* **Materials provided**:
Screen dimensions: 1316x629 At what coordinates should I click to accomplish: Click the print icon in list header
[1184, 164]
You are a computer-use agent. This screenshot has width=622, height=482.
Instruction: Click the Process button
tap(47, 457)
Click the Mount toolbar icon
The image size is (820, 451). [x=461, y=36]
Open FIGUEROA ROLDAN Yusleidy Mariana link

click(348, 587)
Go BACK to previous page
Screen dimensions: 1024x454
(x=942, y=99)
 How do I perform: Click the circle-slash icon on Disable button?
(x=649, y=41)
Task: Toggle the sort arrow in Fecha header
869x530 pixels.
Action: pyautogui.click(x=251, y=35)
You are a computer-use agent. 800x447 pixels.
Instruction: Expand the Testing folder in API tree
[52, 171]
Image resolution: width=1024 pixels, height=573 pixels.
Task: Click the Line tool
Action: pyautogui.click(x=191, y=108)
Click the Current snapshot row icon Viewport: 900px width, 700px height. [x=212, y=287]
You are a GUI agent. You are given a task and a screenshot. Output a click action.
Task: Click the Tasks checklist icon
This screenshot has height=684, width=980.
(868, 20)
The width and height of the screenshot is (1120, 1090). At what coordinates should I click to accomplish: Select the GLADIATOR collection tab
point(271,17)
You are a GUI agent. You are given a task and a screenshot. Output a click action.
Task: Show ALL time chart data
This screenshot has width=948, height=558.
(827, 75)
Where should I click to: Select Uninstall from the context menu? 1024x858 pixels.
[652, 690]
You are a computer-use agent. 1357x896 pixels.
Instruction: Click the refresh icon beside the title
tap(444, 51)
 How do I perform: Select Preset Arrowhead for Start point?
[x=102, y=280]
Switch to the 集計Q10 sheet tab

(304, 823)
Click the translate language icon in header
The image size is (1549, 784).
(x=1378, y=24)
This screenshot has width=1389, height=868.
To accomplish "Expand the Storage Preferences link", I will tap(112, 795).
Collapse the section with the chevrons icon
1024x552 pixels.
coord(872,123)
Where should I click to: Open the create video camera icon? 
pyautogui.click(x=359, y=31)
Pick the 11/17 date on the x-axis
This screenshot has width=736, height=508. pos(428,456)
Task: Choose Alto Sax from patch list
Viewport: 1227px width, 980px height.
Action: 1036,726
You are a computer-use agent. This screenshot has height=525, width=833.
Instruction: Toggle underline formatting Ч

* **Task objective**: Give back the whole listing exactly as it reads.

* **Exercise answer**:
Screen dimensions: 1316x629 At what coordinates should I click to accomplish: Click the print icon in list header
[1184, 164]
You are a computer-use agent. This screenshot has width=622, height=482.
Instruction: Click the Process button
tap(47, 457)
Click the Mount toolbar icon
The image size is (820, 451). [x=461, y=36]
Open FIGUEROA ROLDAN Yusleidy Mariana link

click(348, 587)
Go BACK to previous page
Screen dimensions: 1024x454
(x=942, y=99)
 How do I perform: Click the circle-slash icon on Disable button?
(x=649, y=41)
Task: Toggle the sort arrow in Fecha header
869x530 pixels.
Action: pyautogui.click(x=251, y=35)
You are a computer-use agent. 800x447 pixels.
Instruction: Expand the Testing folder in API tree
[52, 171]
Image resolution: width=1024 pixels, height=573 pixels.
Task: Click the Line tool
Action: pyautogui.click(x=191, y=108)
Click the Current snapshot row icon Viewport: 900px width, 700px height. [x=212, y=287]
You are a GUI agent. You are given a task and a screenshot. Output a click action.
Task: Click the Tasks checklist icon
This screenshot has height=684, width=980.
(868, 20)
The width and height of the screenshot is (1120, 1090). At what coordinates should I click to accomplish: Select the GLADIATOR collection tab
point(271,17)
You are a GUI agent. You are given a task and a screenshot. Output a click action.
Task: Show ALL time chart data
This screenshot has width=948, height=558.
(827, 75)
Where should I click to: Select Uninstall from the context menu? 1024x858 pixels.
[652, 690]
You are a computer-use agent. 1357x896 pixels.
Instruction: Click the refresh icon beside the title
tap(444, 51)
 How do I perform: Select Preset Arrowhead for Start point?
[x=102, y=280]
Switch to the 集計Q10 sheet tab

(304, 823)
Click the translate language icon in header
The image size is (1549, 784).
(x=1378, y=24)
This screenshot has width=1389, height=868.
To accomplish "Expand the Storage Preferences link", I will tap(112, 795).
Collapse the section with the chevrons icon
1024x552 pixels.
coord(872,123)
Where should I click to: Open the create video camera icon? 
pyautogui.click(x=359, y=31)
Pick the 11/17 date on the x-axis
This screenshot has width=736, height=508. pos(428,456)
Task: Choose Alto Sax from patch list
Viewport: 1227px width, 980px height.
Action: 1036,726
You are a computer-use agent. This screenshot has height=525, width=833.
Instruction: Toggle underline formatting Ч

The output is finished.